Start of AVAILABLE RECORDS
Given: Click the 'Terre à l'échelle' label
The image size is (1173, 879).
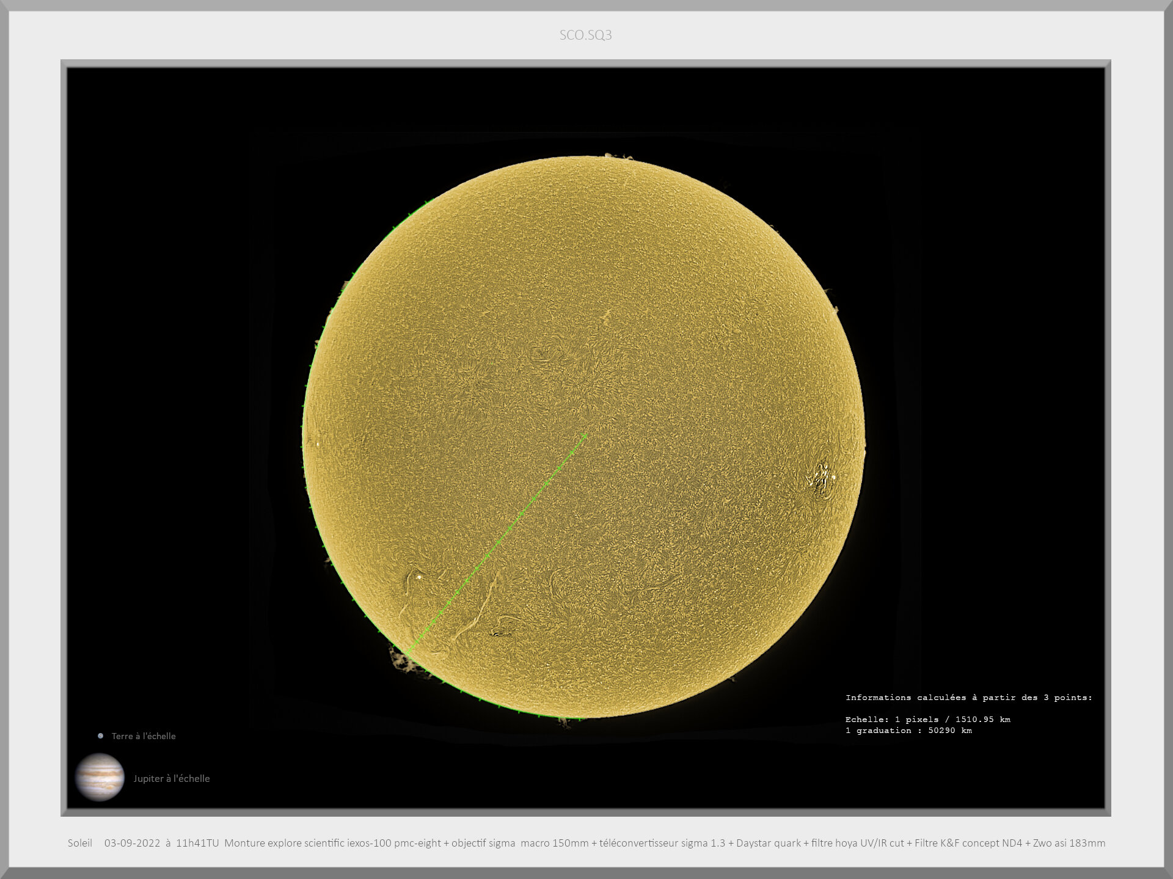Looking at the screenshot, I should 144,736.
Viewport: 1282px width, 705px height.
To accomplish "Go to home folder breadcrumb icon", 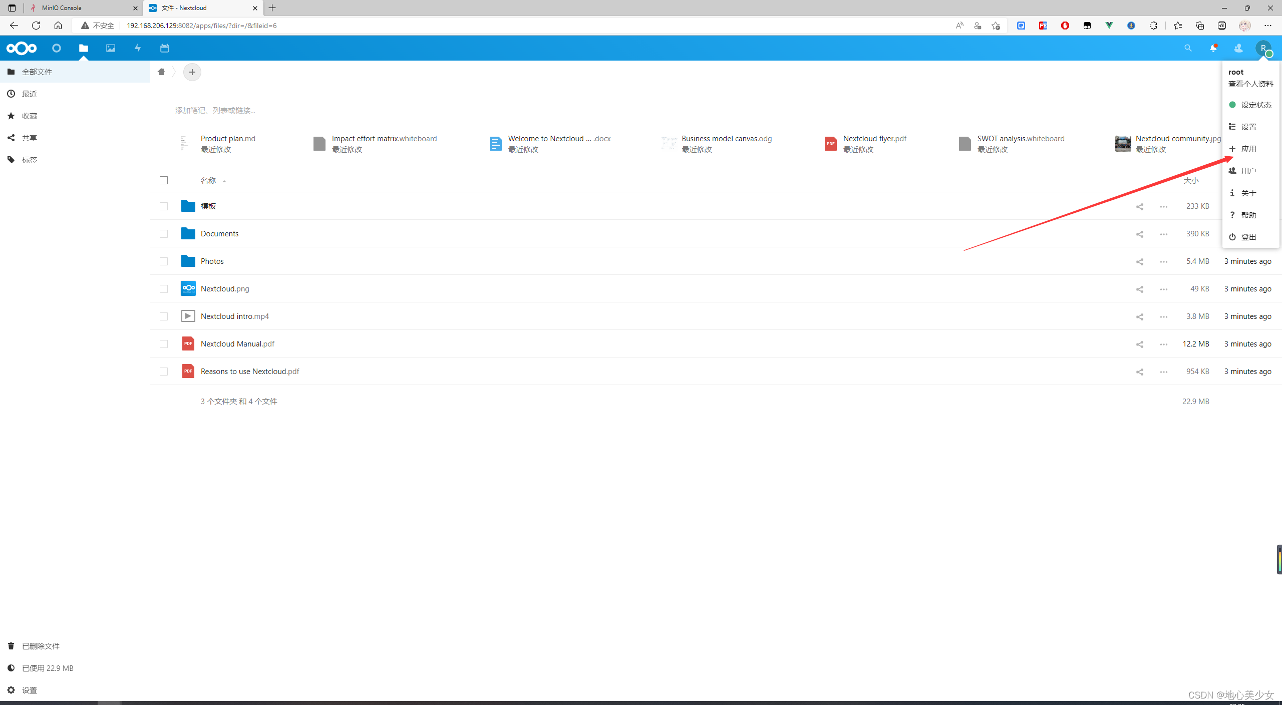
End of AVAILABLE RECORDS
Please give the data again unaltered, leaving out any images.

Given: Click the 'Terre à l'échelle' label
The image size is (1173, 879).
Looking at the screenshot, I should 144,736.
Viewport: 1282px width, 705px height.
To accomplish "Go to home folder breadcrumb icon", 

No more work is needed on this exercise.